• **TASK 1**
Answer these questions using the article about Purvi Patel's case.
(a) What prison sentence did the woman's miscarriage lead to?
(b) In which state and in what month and year was Purvi Patel arrested?
(c) Which Margaret Atwood book does the person reposting the article say they read?
• **TASK 2**
Resume the article about Purvi Patel's case, starting right after its last sentence.

A Miscarriage of Justice Just Sent A Woman to Prison

I am reposting this article about Purvi Patel, I’ve already written about her plight and whenever I see something new I feel, no, I need to share the information because I just can’t believe this is happening in 2015 – but maybe I should because Margaret Atwood warned me when I read her book, The Handmaid’s Tale, but I said, “You are writing Science Fiction in 1985, Margaret. It’s not real, Margaret. It can’t happen in 2015.” Boy, was I wrong. Margaret Atwood was the bell ringer. We need to listen and react.

 Pro-life advocates have been winning this battle for years. 

April 01, 2015 By Jamilah King  

Jamilah King is a TakePart staff writer covering the intersection of race/ethnicity, poverty, gender, and sexuality. http://www.takepart.com

The heartbreaking case of a young woman whose miscarriage landed her a 20-year prison sentence has many Americans wondering what the crime prosecutors called “feticide” really is.

Purvi Patel, 33, was arrested in Indiana in July 2013 after she went to an emergency room after suffering a miscarriage. She was 23–25 weeks pregnant. Patel’s attorneys said she panicked after the baby was born stillborn and threw the fetus into a Dumpster, but prosecutors successfully argued that she gave birth to a live fetus, though they allowed that the baby died within seconds of being born. When she arrived at the hospital sans baby, Patel initially denied having been pregnant, prosecutors said. Patel, who is from a conservative Hindu family that shuns sex outside marriage, had gotten pregnant after having an affair with a coworker, prosecutors said.

Feticide, by definition, is an act that results in the death of an unborn fetus. Many states that have passed feticide laws also have laws that exempt abortion.

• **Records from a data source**
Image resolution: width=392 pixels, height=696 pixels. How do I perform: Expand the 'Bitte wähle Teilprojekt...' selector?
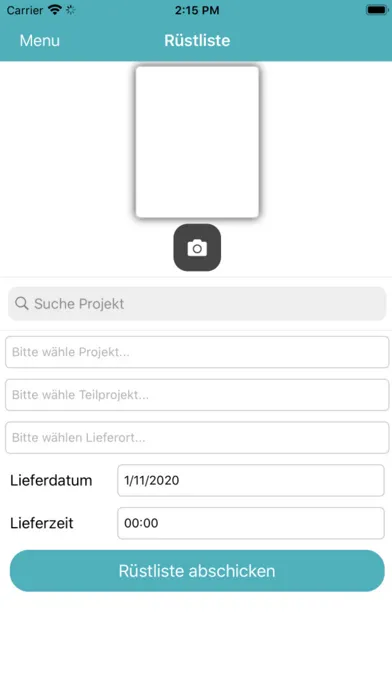click(197, 395)
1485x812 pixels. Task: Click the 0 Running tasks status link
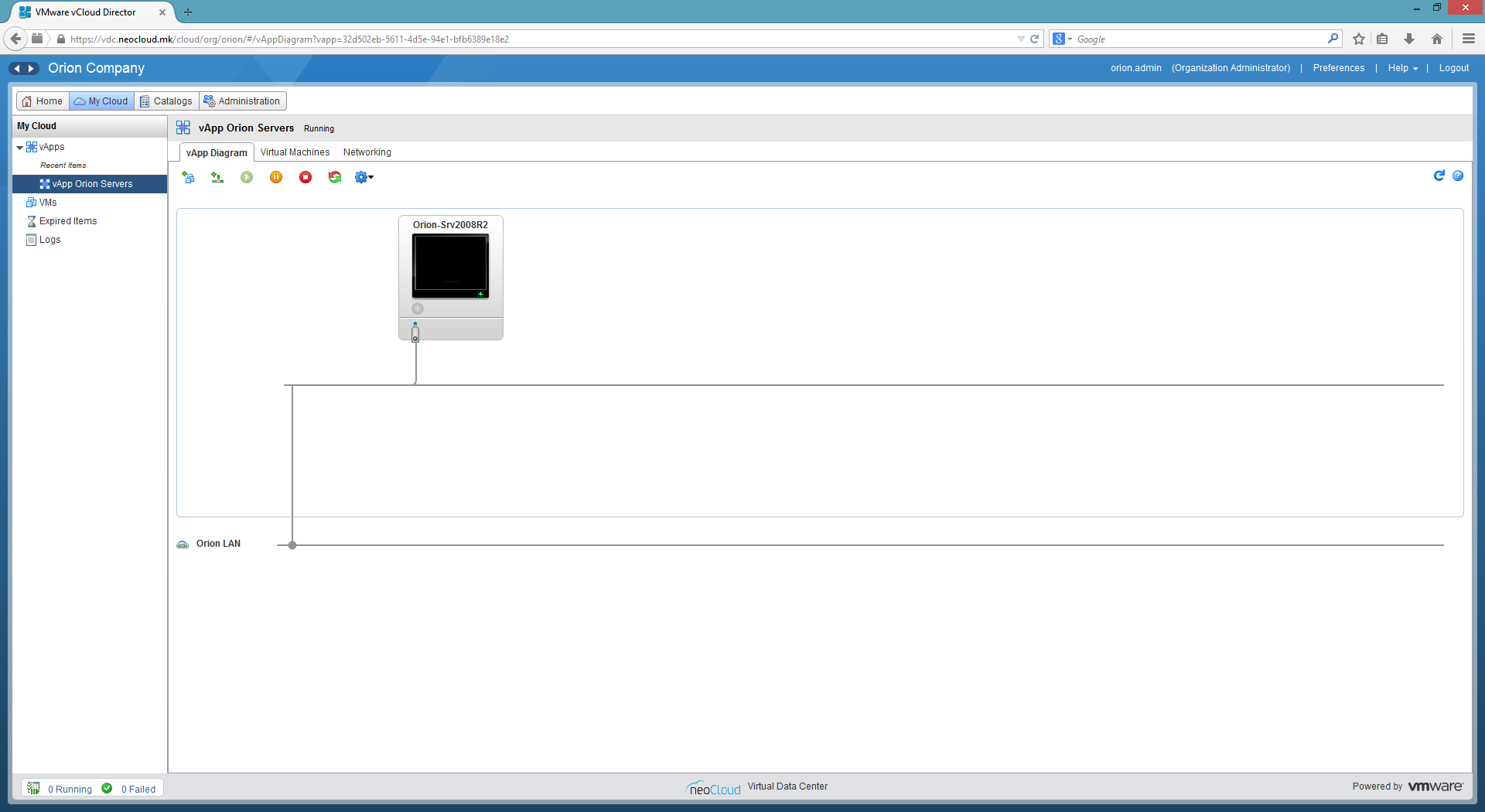click(70, 789)
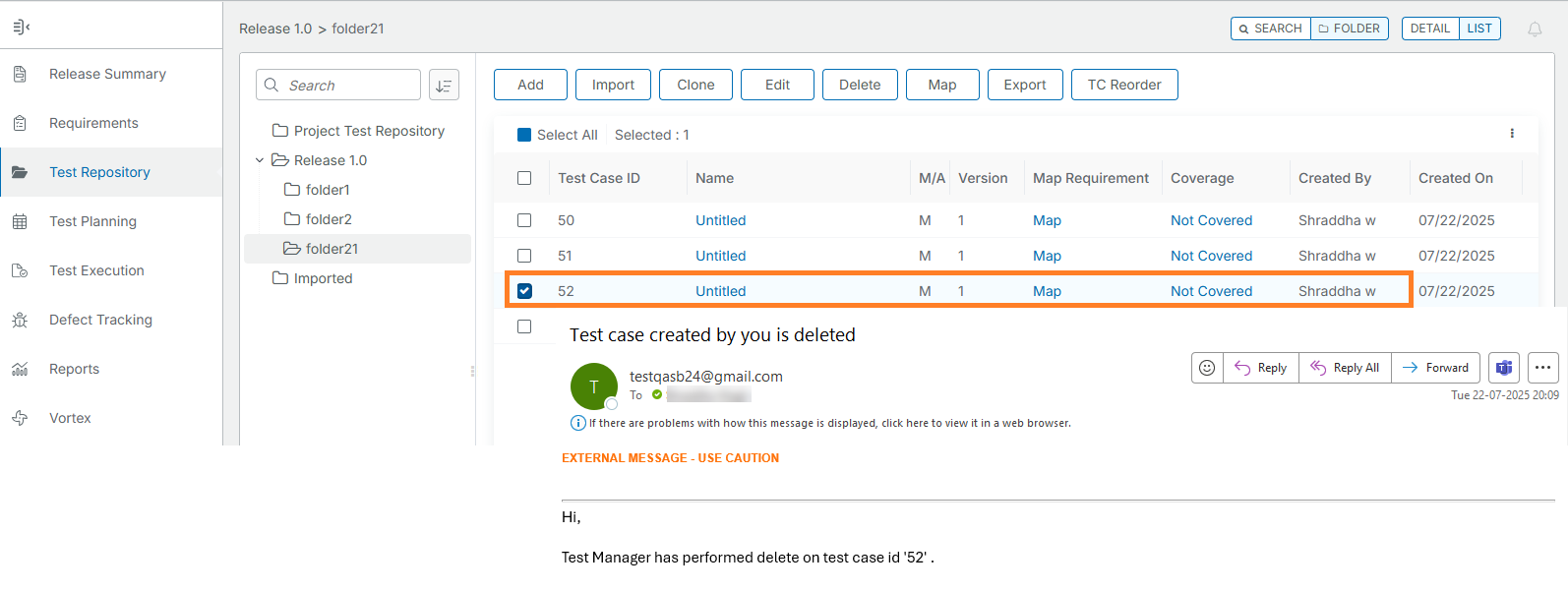Image resolution: width=1568 pixels, height=592 pixels.
Task: Open the three-dot table options menu
Action: click(x=1512, y=134)
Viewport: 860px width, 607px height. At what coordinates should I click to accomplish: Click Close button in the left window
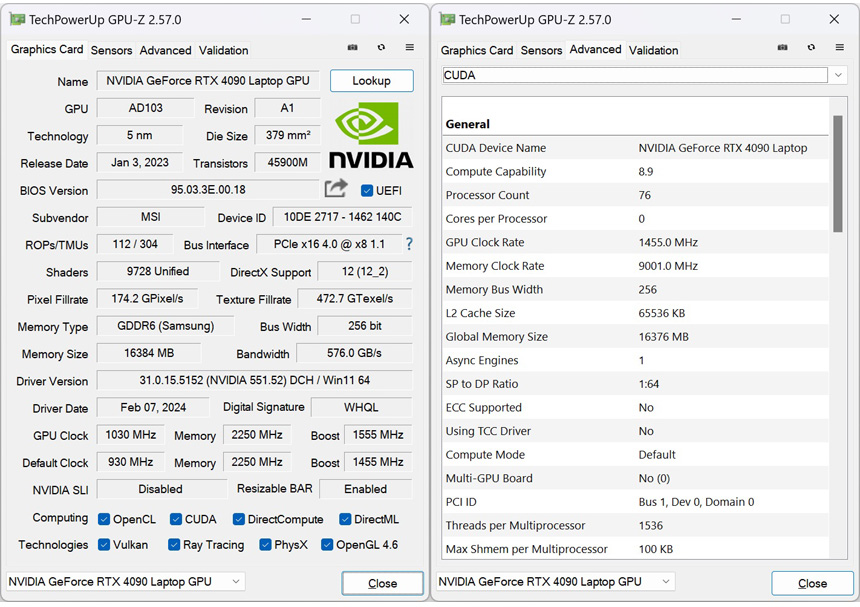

• **ANSWER 1**
(a) A 20-year prison sentence.
(b) Indiana, in July 2013.
(c) The Handmaid's Tale.

• **ANSWER 2**
Now, Patel is the first woman in the United States to be convicted on a feticide charge. With her case in the national spotlight, it’s important to keep in mind these facts:

The Majority of States Have Feticide Laws on the Books

The issue of fetal rights has long been a contentious one, and for decades it’s been at the center of the debate over women’s reproductive health. As of March 2015, a total of 38 states, including Indiana, have such laws on the books, according to the National Conference of State Legislatures. Supporters of the laws, who are often pro-life advocates, claim that they are meant to protect the lives of unborn fetuses and the women who carry them.

These Laws Weren’t Necessarily Aimed at Pregnant Women

While the word “feticide” can easily induce outrage, especially among pro-choice advocates, consider the case of Ariel Castro. Two years ago, Castro made headlines for kidnapping, raping, and torturing three women whom he held hostage in his Cleveland home for years. One of the more egregious charges leveled against Castro was that he raped, impregnated, and beat one of the women, Michelle Knight, so many times that she suffered multiple miscarriages. Timothy McGinty, the Ohio prosecutor tasked with bringing charges against Castro, made it clear that he was seeking to punish Castro under the state’s feticide law. “I fully intend to seek charges for each and every act of sexual violence, rape, each day of kidnapping, every felonious assault, and each act of aggravated murder for terminating pregnancies that the offender perpetrated,” McGinty told reporters at the time.

Castro pleaded guilty to 937 criminal counts, including kidnapping, rape, and aggravated murder for the unlawful termination of Knight’s pregnancies. But Castro committed suicide in jail in September 2013, one month into serving a life sentence. Castro’s case gets at what is supposed to be the true intention behind such laws: to prosecute third-party assailants whose violence against pregnant women leads to the death of their unborn fetuses.

Patel Isn’t Alone

While she’s the first woman to be convicted of feticide, Patel is far from the only woman to be charged with a crime in relation to the death of her fetus. In 2011, Bei Bei Shuai, a Chinese American woman, was held in prison for a year after a botched suicide attempt led to her miscarriage. Patel and Shuai are the only women who have been charged for killing an unborn fetus, which has begged the question of what challenges face Asian American women’s reproductive health in Indiana.